Practitioners involved in developing international guidelines on the prevention of diabetic foot ulcers recognise the need to improve the quality of the intervention studies that are conducted and submitted for publication [46]. They have drawn attention to the omission of core details from many trial reports that hinders appraisal of study quality and clinical relevance in systematic reviews. This has implications for relying on overviews to understand the evidence base if it is not possible to tell from systematic review reports whether missing details were absent from the included trial reports or overlooked by the reviewers. The proposed reporting standards checklist for studies on the management and prevention of foot ulcers in diabetes should inform the conduct of systematic reviews as well primary studies alongside PRISMA and CONSORT (Consolidated Standards of Reporting Trials) [59, 61] to improve the quality of published research in this area. Other researchers engaged in synthesizing evidence of health technologies for clinical conditions other than the foot in diabetes may also find condition-specific reporting standards helpful when undertaking an assessment of relevant literature.

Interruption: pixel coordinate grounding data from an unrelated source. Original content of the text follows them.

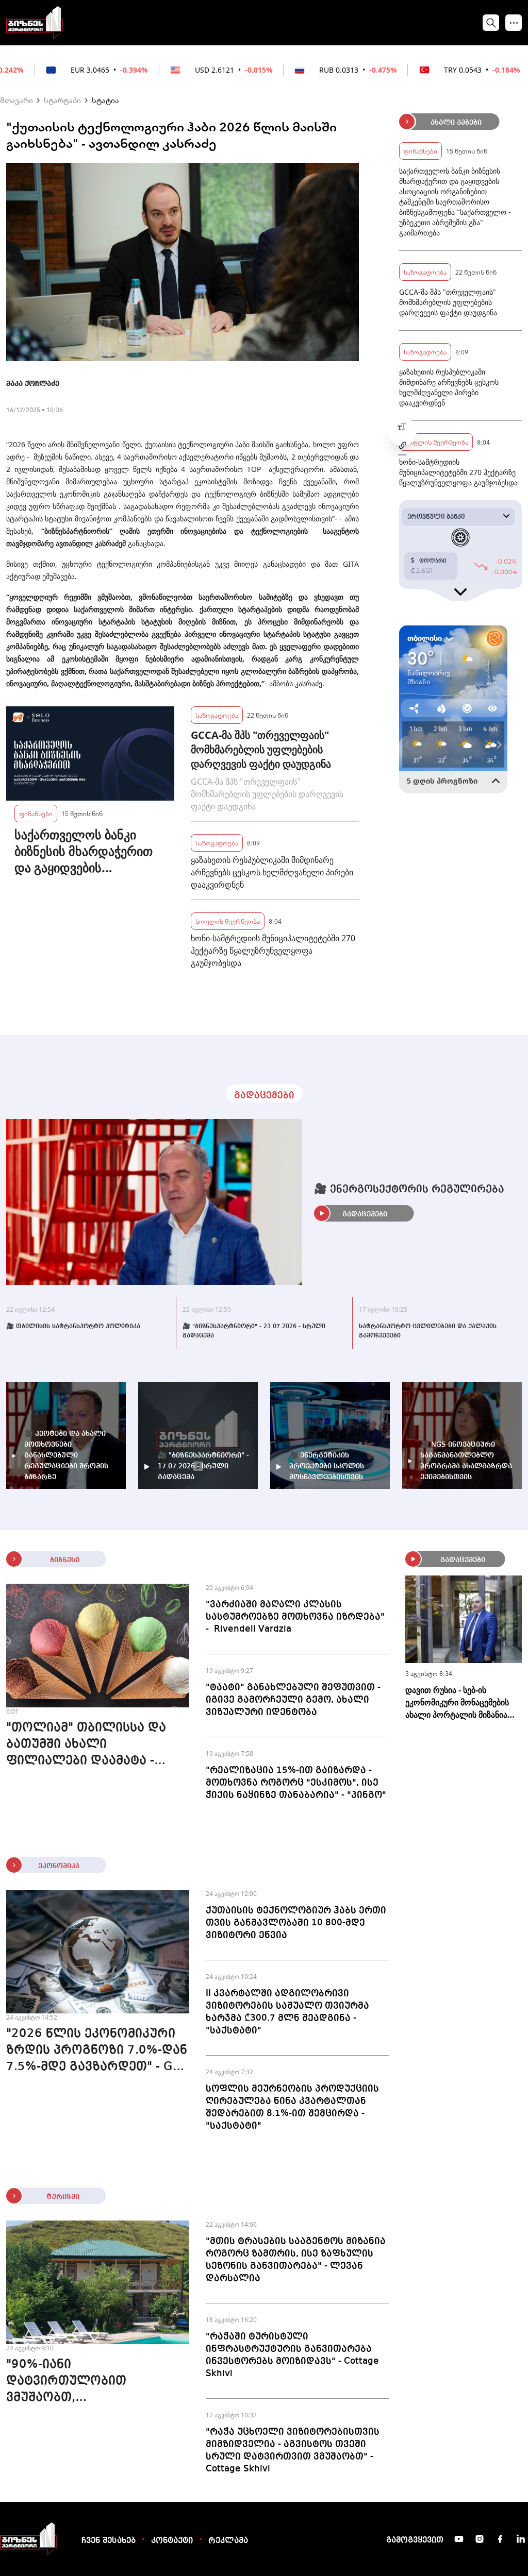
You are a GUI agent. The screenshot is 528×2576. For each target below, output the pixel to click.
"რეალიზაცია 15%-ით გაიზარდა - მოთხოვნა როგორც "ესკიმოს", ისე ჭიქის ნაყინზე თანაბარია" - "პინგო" (296, 1783)
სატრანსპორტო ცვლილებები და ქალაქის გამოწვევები (428, 1331)
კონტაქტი (172, 2541)
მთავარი (16, 100)
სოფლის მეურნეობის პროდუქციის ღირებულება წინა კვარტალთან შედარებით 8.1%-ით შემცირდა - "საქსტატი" (292, 2107)
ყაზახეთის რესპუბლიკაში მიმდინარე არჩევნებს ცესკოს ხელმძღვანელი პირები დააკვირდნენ (272, 872)
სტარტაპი (62, 100)
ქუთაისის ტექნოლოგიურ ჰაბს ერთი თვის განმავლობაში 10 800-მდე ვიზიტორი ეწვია (296, 1923)
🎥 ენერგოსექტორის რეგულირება (409, 1189)
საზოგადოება (216, 714)
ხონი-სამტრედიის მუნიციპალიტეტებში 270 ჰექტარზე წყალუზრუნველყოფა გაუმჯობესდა (273, 951)
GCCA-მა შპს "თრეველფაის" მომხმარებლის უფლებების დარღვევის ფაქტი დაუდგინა (261, 749)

Using evidence from unreliable systematic reviews to inform clinical practice has obvious negative consequences including invalid clinical guidelines recommendations which could result in the provision of suboptimal care that will not lead to improved outcomes for patients. There is already evidence that the number of overviews of systematic reviews of healthcare interventions is rising and their quality is variable [62]. Given the abundance of systematic reviews summarising poor-quality trials of interventions to prevent diabetic foot ulcers, it may only be a matter of time before uncritical overviews also start to proliferate. Those who conduct, fund, peer review and publish research in this area have a joint responsibility to ensure that the evidence base does not serve the interests of researchers and publishers rather than improving outcomes for people living with diabetes.